Dust protection during drying: Cover the drying area with a thin cloth tent that allows air circulation but prevents dust settling on the wet emulsion surface. A single dust particle on a wet emulsion plate embeds permanently and shows as a white spot in every print made from that negative.
Drying Paper Prints
Paper prints require different handling because paper swells significantly when wet and can distort as it dries unevenly.
Face-up on a flat surface:
- After washing, lift the print and allow excess water to drain
- Lay face-up on clean, smooth cloth (linen or closely-woven cotton)
- Gently blot the back with another clean cloth
- Allow to dry in still air
Hanging by corner:
- Attach a wooden peg or clip to one corner of the wet print
- Hang vertically in still air
- Slight curl develops as the print dries, but can be flattened
Preventing curl: Paper prints curl because the base paper and gelatin have different shrinkage rates as they dry. Prevention methods:
- Press between clean glass plates while still slightly damp (not wet)
- Place between clean, dry blotting papers under moderate weight
- Leave under weight until fully dry (several hours)
Forced drying (heat) increases curl tendency. Cool, still air produces the flattest results.
Resin-coated prints (if you have access to resins): Paper backed with a thin resin coating is less absorbent and dries much flatter.

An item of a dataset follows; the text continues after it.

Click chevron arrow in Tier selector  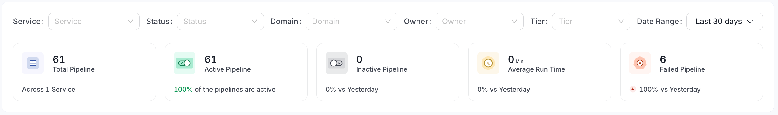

For standard gelatin-coated rag paper, accept some curl and plan on pressing.
Archival Storage After Drying
A properly washed and dried photograph is ready for archival storage.
Negatives (glass plates):
- Store vertically in individual slots in a box — do not stack flat, as the weight of stacked plates can crack lower plates
- Each slot should be lined with thin cloth or folded paper so the glass does not contact the wood directly
- The box should be in a cool, dry, dark location
- Do not store with rubber bands, rubber gaskets, or wool — these emit sulfur vapors that attack silver
Prints:
- Interleave with neutral tissue or clean rag paper
- Store horizontally in a flat box with a tight-fitting lid
- Cool, dry, dark conditions
- Remove from storage periodically (every few years) to inspect for signs of deterioration
Numbering and cataloging: Number each negative and its corresponding prints with the same number. Keep a written log with the negative number, subject, date, location, and exposure data. Without this record, a collection of photographs is much less useful — the context is often as important as the image.